= AIM OF THE TASK =
When you repeat the records, keep every word exact and drop each picture.

= PROVIDED MATERIAL =
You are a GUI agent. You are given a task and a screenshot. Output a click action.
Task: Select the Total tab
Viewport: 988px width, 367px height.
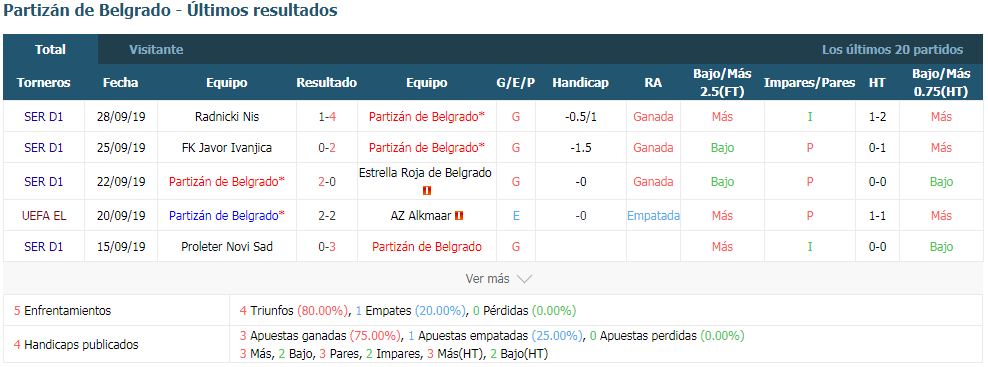point(50,49)
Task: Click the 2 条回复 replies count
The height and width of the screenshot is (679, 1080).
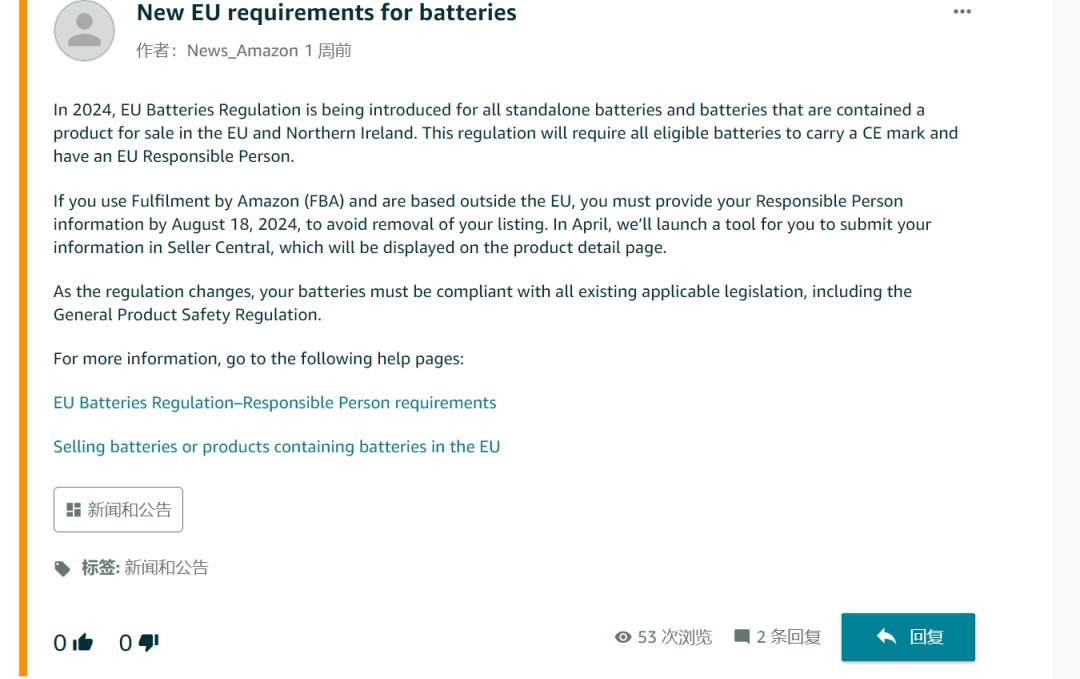Action: coord(788,637)
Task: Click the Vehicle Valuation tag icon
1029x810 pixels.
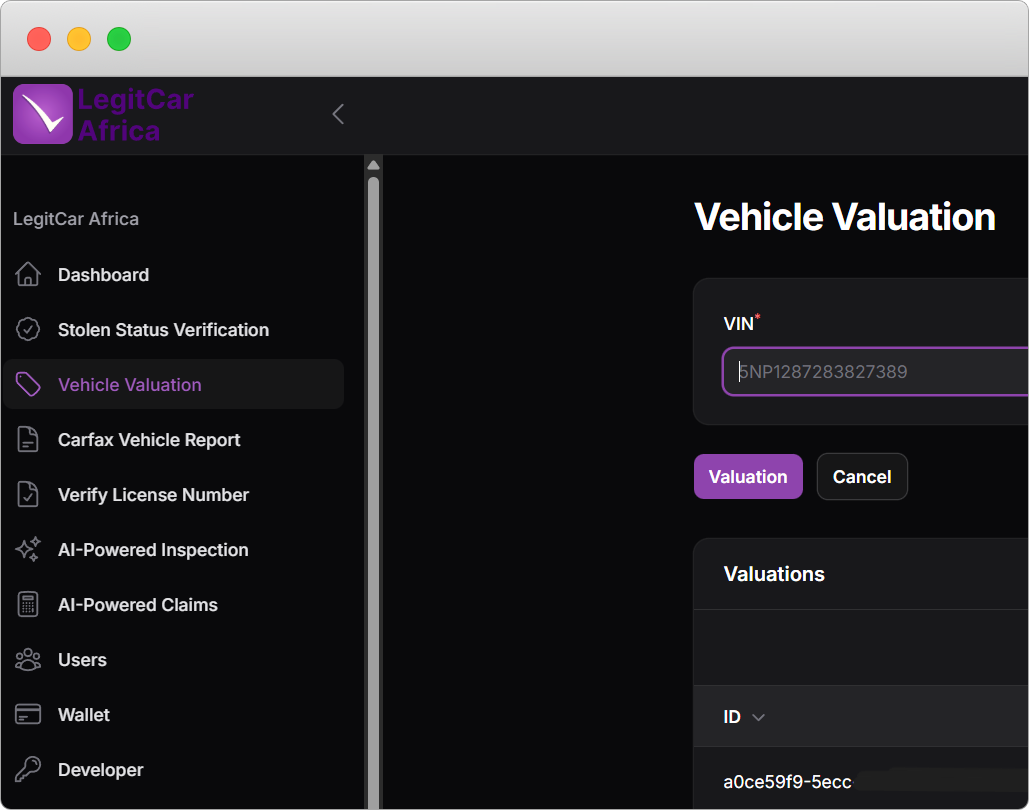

= OUTPUT =
You are a GUI agent. You are given a task and a screenshot. Output a click action.
Task: Select the Total tab
Viewport: 988px width, 367px height.
point(50,49)
Task: Click the 2 条回复 replies count
The height and width of the screenshot is (679, 1080).
Action: coord(788,637)
Task: Click the Vehicle Valuation tag icon
1029x810 pixels.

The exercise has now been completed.